* **EXERCISE OBJECTIVE**: Copy each line of the material below that includes the string "Given".

* **RECORDS FOR THE TASK**:
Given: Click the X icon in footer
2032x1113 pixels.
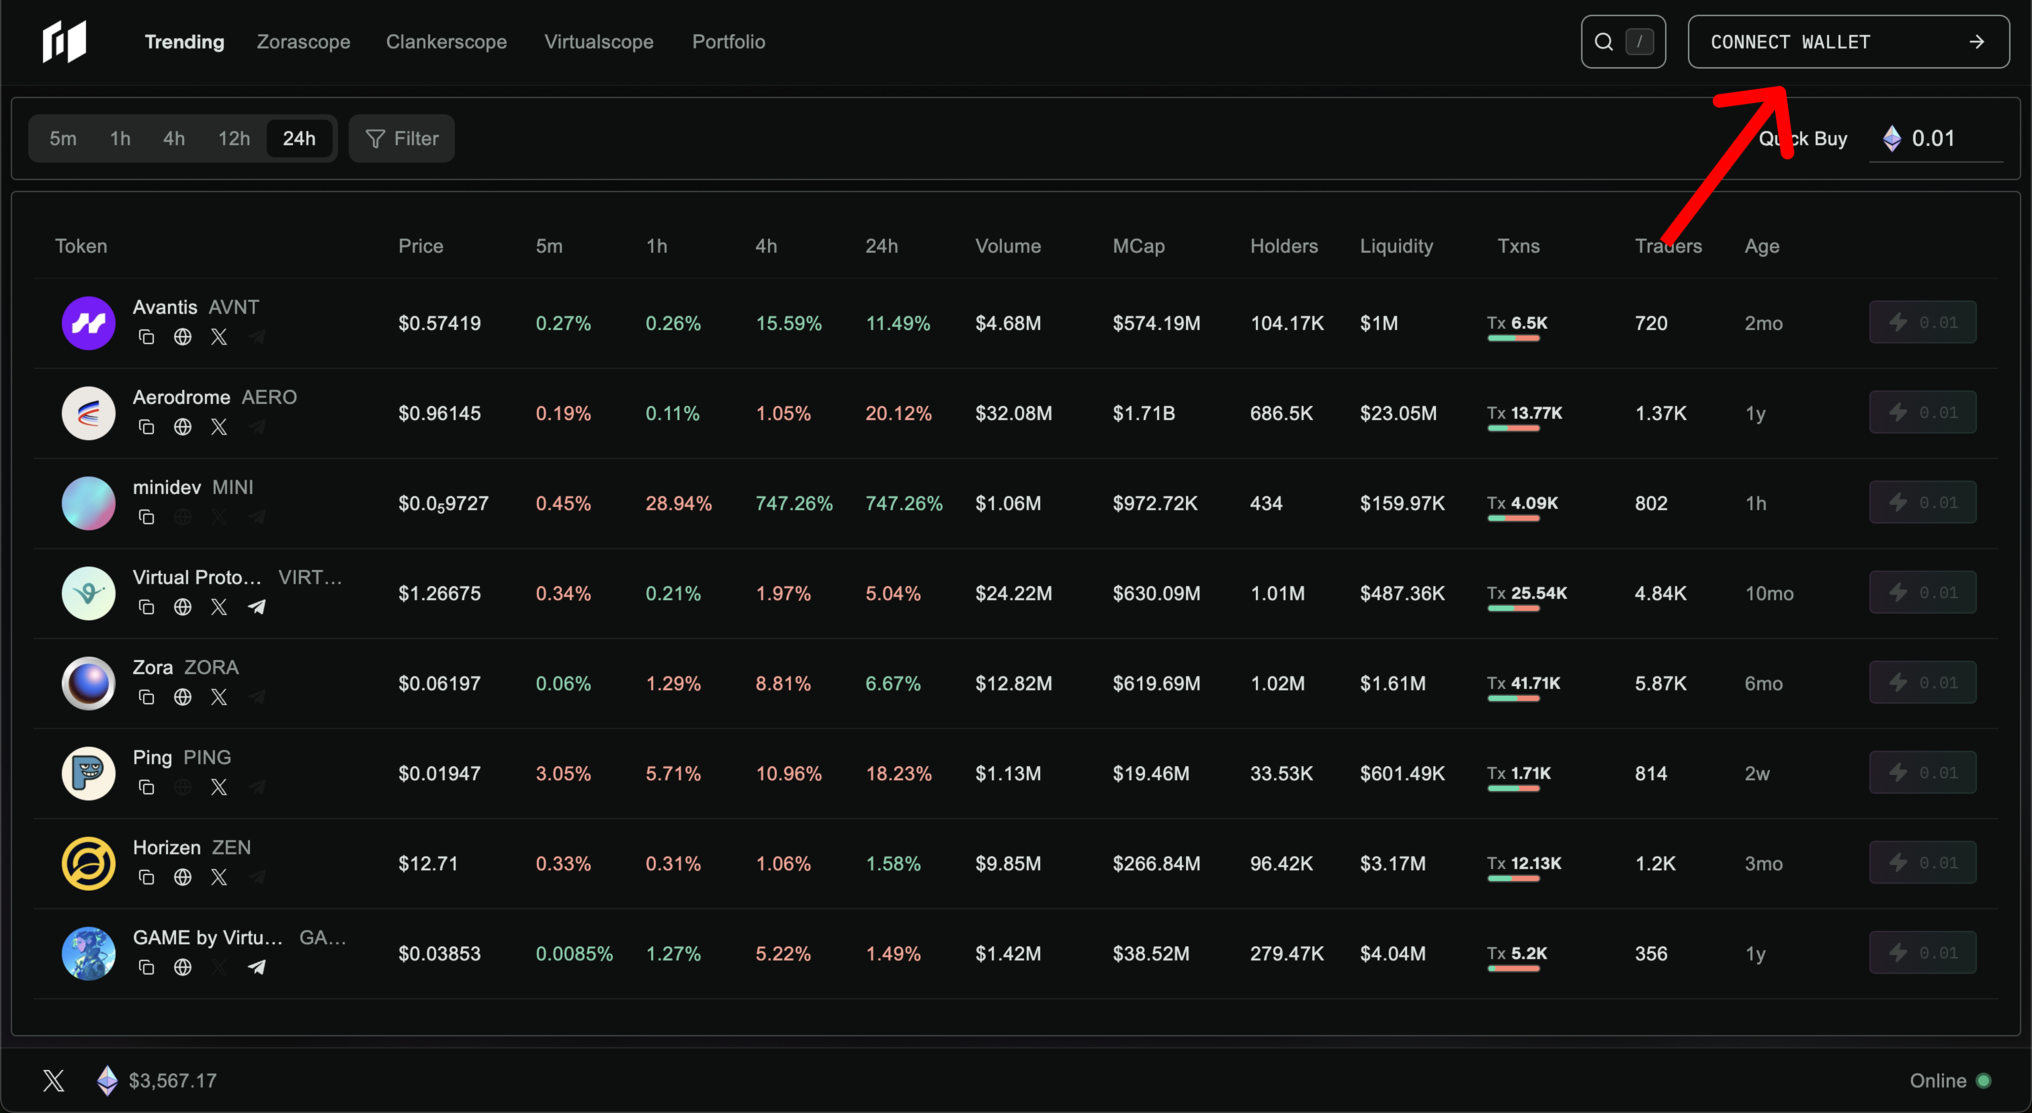Looking at the screenshot, I should click(x=54, y=1081).

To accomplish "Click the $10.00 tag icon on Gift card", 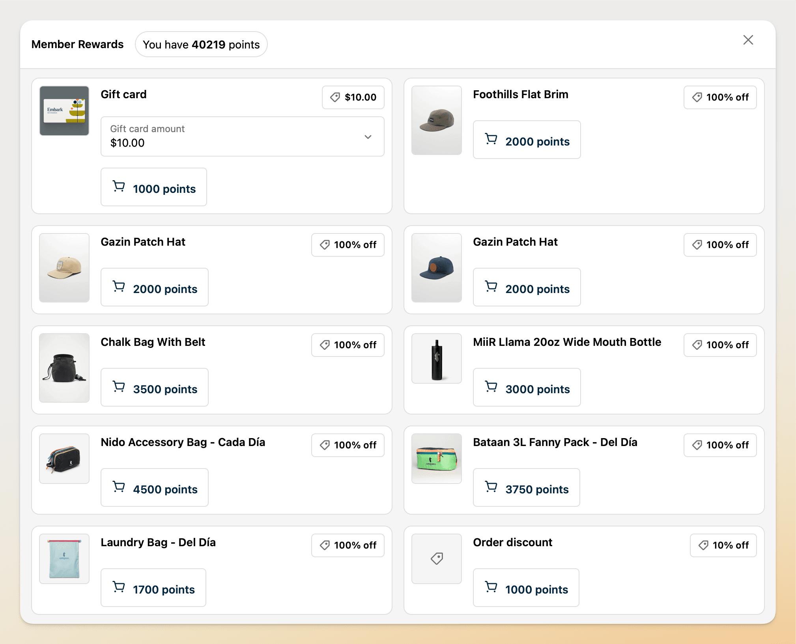I will coord(335,97).
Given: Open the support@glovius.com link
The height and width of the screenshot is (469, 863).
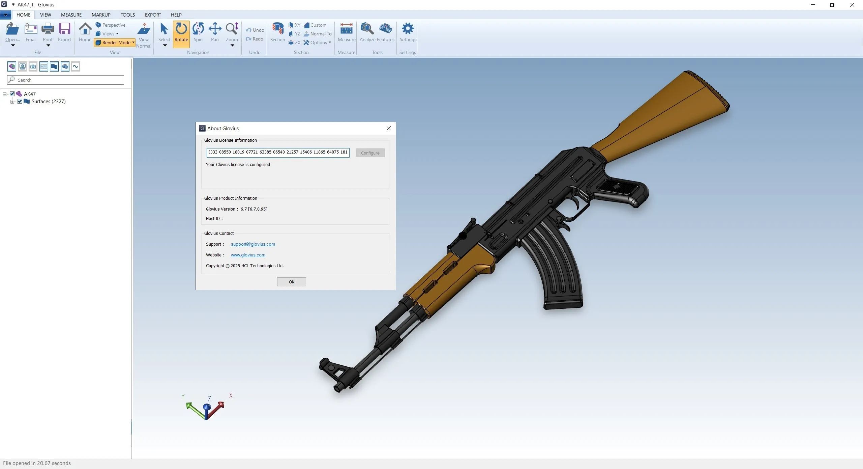Looking at the screenshot, I should pyautogui.click(x=253, y=244).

* **ANSWER SPACE**:
Given: Click the X icon in footer
Given: Open the support@glovius.com link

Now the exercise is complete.